A poesia contemporânea - Transcendendo a rima

Do que é feito um bom poema? Ferreira Gullar diz, em seu poema Barulho, Todo poema é feito de ar/ apenas(...) O poema/é sem matéria palpável/tudo/o que há nele/é barulho/quando rumoreja/ao sopro da leitura. Mário de Andrade, no prefácio de Paulicéia desvairada, diz: (...) versos não se escrevem para a leitura dos olhos mudos. Versos cantam-se. Urram-se. Choram-se. Seriam os poemas feitos de ar? Seriam escritos para se cantar? Nesses trechos os poetas valorizam o aspecto sonoro dos poemas.

Além da sonoridade, existem outros aspectos importantes que trazem para o poema o trabalho artístico com as palavras, trabalho este que consiste em carregá-las de significados, ir além do seu uso comum, corriqueiro, ou seja, valorizar o sentido conotativo das palavras, exemplo disso são as figuras de palavras, como a metáfora e a metonímia, as figuras de sintaxe: elipse, pleonasmo e outros, e as figuras de pensamento: como a antítese, paradoxo, hipérbole, eufemismo, entre outras.

Há também o aspecto ideológico, a mensagem, todo poema nasce por ter uma mensagem, algo a ser dito, o tema, é verdade que essa mensagem não se dá por meio de um discurso objetivo, mas pelo discurso subjetivo e é aí que está a beleza de um poema. Tenho para mim que o poema é a tentativa de se eternizar um instante, uma verdade, um olhar; de nos fazer perceber, por meio de um determinado ponto de vista, o que não foi percebido. Um bom exemplo é Mário Quintana, um mestre em subverter o olhar cotidiano, que transformou uma informação inútil: a descoberta do açúcar de beterraba por Margraff, na tentativa do descobridor em sobreviver ao tempo, transformando-se em ideia fixa. Além dele, há outros: Adélia Prado que olha um leão e vê Deus , Manoel de Barros que consegue escutar a cor de um passarinho, entre outros tantos.
-=-=-=-=-
CONJUNTO DE TAREFAS —
1 - De acordo com o texto sobre a poesia contemporânea, em que obra Mário de Andrade afirma que versos não se escrevem para a leitura dos olhos mudos?
2 - Resuma em duas frases o texto sobre a poesia contemporânea.
3 - Indique se cada afirmação abaixo está de acordo com o texto sobre a poesia contemporânea, respondendo sim ou não e citando as palavras do texto que decidem a questão.
(a) No poema Barulho, Ferreira Gullar afirma que todo poema é feito de ar.
(b) A mensagem de um poema se dá por meio de um discurso objetivo.
(c) Manoel de Barros olha um leão e vê Deus.

DADOS FORNECIDOS —
-=-=-=-=-
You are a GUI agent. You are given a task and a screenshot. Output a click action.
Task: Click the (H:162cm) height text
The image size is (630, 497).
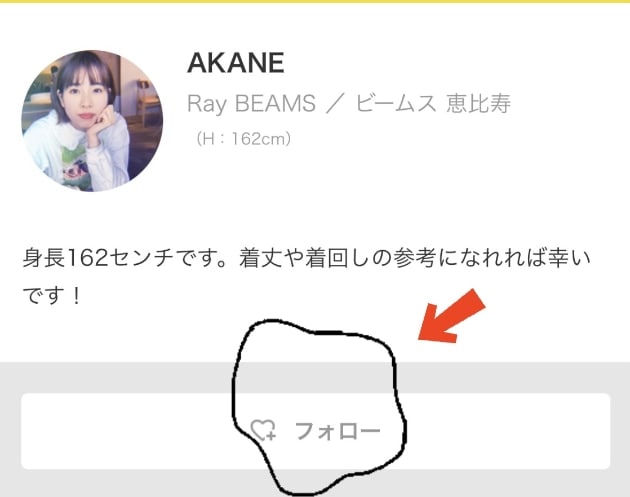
-=-=-=-=-
RESPOSTAS DAS TAREFAS —
1 - No prefácio de Paulicéia desvairada.

2 - O texto sobre a poesia contemporânea ressalta o aspecto sonoro dos poemas, valorizado por Ferreira Gullar e Mário de Andrade, e o trabalho artístico com as palavras, que valoriza seu sentido conotativo por meio de figuras de palavras, de sintaxe e de pensamento. Aponta também o aspecto ideológico, isto é, a mensagem do poema, transmitida por um discurso subjetivo, e cita Mário Quintana, Adélia Prado e Manoel de Barros como exemplos.

3 -
(a) Sim: "Todo poema é feito de ar".
(b) Não: "essa mensagem não se dá por meio de um discurso objetivo, mas pelo discurso subjetivo".
(c) Não: "Adélia Prado que olha um leão e vê Deus".